### What the task requires
The answer must consist of every line in the records below that contains the string "computer".
------ Input for this task
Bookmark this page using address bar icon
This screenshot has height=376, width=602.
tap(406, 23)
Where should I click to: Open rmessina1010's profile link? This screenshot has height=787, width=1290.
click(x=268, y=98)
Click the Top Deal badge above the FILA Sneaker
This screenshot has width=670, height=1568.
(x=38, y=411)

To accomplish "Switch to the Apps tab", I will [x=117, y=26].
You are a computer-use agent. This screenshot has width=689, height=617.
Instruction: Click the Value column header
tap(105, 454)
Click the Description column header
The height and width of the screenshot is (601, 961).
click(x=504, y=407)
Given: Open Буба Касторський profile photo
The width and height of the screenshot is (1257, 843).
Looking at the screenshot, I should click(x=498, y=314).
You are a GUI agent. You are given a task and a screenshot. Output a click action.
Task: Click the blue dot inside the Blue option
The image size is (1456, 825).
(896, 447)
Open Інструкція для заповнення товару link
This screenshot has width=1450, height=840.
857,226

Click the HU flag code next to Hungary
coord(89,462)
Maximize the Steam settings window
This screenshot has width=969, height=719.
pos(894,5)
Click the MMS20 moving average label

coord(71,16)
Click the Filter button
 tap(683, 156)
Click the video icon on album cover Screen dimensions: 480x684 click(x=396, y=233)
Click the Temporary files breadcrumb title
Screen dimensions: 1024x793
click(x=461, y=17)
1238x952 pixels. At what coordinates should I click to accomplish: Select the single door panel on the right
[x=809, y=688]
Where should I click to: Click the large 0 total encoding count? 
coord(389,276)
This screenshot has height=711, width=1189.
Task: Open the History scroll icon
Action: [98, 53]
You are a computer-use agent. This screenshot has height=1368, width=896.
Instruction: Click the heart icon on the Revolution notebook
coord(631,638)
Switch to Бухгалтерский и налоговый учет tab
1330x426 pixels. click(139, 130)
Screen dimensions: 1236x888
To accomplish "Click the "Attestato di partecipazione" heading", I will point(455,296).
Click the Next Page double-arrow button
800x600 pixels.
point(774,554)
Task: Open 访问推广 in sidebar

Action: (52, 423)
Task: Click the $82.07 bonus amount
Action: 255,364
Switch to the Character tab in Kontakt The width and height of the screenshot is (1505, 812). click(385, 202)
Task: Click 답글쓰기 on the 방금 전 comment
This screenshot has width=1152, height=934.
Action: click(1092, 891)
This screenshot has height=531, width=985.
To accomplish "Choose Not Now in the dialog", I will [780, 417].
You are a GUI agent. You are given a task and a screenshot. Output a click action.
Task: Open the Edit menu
------------
### Expected answer
You are a computer-use agent. This screenshot has width=689, height=617.
You are a computer-use agent. This screenshot has height=1368, width=896.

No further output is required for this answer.